In a country ravaged by a decade-long conflict, a spread of the epidemic could have catastrophic consequences, particularly in the Idlib region, the last remaining opposition stronghold and home to three million people — many of them displaced in camps or substandard housing.

“Even before the coronavirus, the health system there was on the verge of collapse. It’s a real frustration to have been forced to flee: my place is in Syria. I wish I could help my people,” Farahat sighed.

What was once touted as one of the best health-care systems in the Arab world has been hollowed out by the war, brain drain, as well as sanctions.

“Having to flee my country when I know there is a huge need was the worst experience of my life,” said 28-year-old Damascene Yamama Bdaiwi, who now works with coronavirus patients at Airedale Hospital in the UK city of Bradford.

“When things settle in Syria, I can maybe go back and work as a doctor there.

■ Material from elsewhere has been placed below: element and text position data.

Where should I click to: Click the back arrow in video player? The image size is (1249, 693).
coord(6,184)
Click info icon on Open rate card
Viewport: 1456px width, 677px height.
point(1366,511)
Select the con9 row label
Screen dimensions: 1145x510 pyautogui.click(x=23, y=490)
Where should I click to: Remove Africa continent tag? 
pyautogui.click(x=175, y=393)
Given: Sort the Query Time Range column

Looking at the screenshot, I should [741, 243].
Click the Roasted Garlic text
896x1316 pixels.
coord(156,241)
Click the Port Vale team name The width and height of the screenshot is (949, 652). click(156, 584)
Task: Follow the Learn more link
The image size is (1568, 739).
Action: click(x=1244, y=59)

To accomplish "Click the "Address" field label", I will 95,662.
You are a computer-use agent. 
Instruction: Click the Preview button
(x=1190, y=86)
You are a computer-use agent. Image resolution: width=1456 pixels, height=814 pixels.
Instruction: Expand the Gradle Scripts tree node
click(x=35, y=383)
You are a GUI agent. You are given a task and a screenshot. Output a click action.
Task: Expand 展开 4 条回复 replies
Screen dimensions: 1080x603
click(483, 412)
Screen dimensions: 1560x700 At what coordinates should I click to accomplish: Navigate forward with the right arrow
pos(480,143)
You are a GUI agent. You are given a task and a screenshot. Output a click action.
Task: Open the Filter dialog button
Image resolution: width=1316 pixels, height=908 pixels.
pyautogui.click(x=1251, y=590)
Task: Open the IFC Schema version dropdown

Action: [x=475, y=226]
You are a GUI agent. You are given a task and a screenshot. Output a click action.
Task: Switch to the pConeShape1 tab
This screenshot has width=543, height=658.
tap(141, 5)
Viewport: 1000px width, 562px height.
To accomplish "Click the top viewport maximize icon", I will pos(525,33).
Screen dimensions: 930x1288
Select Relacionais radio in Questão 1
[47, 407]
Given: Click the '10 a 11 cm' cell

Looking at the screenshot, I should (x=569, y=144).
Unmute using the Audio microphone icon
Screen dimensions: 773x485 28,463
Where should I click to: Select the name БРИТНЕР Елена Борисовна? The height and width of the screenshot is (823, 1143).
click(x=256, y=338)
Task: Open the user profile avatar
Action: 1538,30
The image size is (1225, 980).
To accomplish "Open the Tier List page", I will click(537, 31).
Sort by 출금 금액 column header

I have this dream,” she added. In the meantime, Bdaiwi helps by giving online courses once a week to medical students living in opposition-held areas.

The World Health Organization reported in March that only two-thirds of Syria’s hospitals continue to function, while 70% of the healthcare workforce has left the country.

“Much of this situation is a result of pro-government forces systematically targeting medical facilities. Nurses, doctors and medical volunteers have been attacked, detained and disappeared by parties to the conflict,” said the UN Commission of Inquiry on Syria.

Physicians for Human Rights, a US-based organization which has long taken an activist role on behalf of medics in Syria’s opposition-held territories, says nearly 1,000 of these healthcare workers have been killed in the conflict to date. The NGO found that 91% of medical personnel killings were committed by the Syrian government and its Russian ally.

“Every time a doctor leaves the country or is killed, it creates a catastrophic vacuum; a shortage that is difficult to fill and that will have very significant consequences in the short, medium and long term,” said Rayan Koteiche, Physicians for Human Rights’ Middle East researcher.

Unthinkable return

For those who served in the once-sprawling opposition territories, almost all of which have been clawed back by Syrian leader Bashar al-Assad’s forces, return is nearly unthinkable.

“As part of a study last year, we asked dozens of medical professionals under which conditions they would agree to return to Syria to practice. They all told us they would need to see a change in regime,” said Koteiche.

Even if that unlikely condition were met, it is hard to imagine that the thousands of Syrian doctors who have found refuge abroad will return home once the war is over. It often took them years to rebuild their lives and, finally, exercise their passion again after navigating the Kafkaesque bureaucracy of their host countries.

For some, like Fadi Dalati, Europe has become more than just a shelter. “I cherish this new identity,” he said. “Now, I am Belgian.”